> _Problem_
Copy out exactly the lines from the one containing "The image size is (1184, 789)." to the end of the records below, both included, and nothing else.

> _Data supplied_
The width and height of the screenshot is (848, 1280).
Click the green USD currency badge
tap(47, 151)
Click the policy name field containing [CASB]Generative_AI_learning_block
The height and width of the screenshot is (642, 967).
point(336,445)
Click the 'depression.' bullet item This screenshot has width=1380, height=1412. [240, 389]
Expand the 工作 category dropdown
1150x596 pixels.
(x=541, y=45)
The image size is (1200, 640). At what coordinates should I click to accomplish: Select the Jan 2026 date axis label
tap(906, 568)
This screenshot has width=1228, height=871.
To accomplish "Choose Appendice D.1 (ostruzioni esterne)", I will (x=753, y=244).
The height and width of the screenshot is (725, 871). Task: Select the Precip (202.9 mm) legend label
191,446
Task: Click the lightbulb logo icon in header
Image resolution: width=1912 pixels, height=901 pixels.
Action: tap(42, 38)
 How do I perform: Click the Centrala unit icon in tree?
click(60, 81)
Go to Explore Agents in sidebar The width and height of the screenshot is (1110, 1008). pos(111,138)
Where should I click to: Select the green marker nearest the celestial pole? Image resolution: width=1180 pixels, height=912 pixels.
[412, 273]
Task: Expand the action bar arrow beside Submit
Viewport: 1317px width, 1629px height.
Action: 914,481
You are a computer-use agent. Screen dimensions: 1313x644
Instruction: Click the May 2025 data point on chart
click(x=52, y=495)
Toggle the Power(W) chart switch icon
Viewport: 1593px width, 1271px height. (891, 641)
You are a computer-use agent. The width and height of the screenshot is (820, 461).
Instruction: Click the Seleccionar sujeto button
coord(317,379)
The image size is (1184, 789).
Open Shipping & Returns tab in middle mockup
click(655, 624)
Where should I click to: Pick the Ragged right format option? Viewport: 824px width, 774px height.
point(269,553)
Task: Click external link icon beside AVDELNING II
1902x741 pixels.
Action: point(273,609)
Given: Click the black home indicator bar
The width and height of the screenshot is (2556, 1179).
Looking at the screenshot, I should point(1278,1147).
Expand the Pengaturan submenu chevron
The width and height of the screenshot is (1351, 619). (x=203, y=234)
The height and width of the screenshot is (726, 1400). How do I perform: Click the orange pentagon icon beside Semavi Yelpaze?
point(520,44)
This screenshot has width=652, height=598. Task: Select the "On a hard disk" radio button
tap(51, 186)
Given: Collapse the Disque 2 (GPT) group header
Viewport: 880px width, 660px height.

> _Output of the exercise_
The image size is (1184, 789).
Open Shipping & Returns tab in middle mockup
click(655, 624)
Where should I click to: Pick the Ragged right format option? Viewport: 824px width, 774px height.
point(269,553)
Task: Click external link icon beside AVDELNING II
1902x741 pixels.
Action: point(273,609)
Given: Click the black home indicator bar
The width and height of the screenshot is (2556, 1179).
Looking at the screenshot, I should point(1278,1147).
Expand the Pengaturan submenu chevron
The width and height of the screenshot is (1351, 619). (x=203, y=234)
The height and width of the screenshot is (726, 1400). How do I perform: Click the orange pentagon icon beside Semavi Yelpaze?
point(520,44)
This screenshot has width=652, height=598. Task: Select the "On a hard disk" radio button
tap(51, 186)
Given: Collapse the Disque 2 (GPT) group header
Viewport: 880px width, 660px height.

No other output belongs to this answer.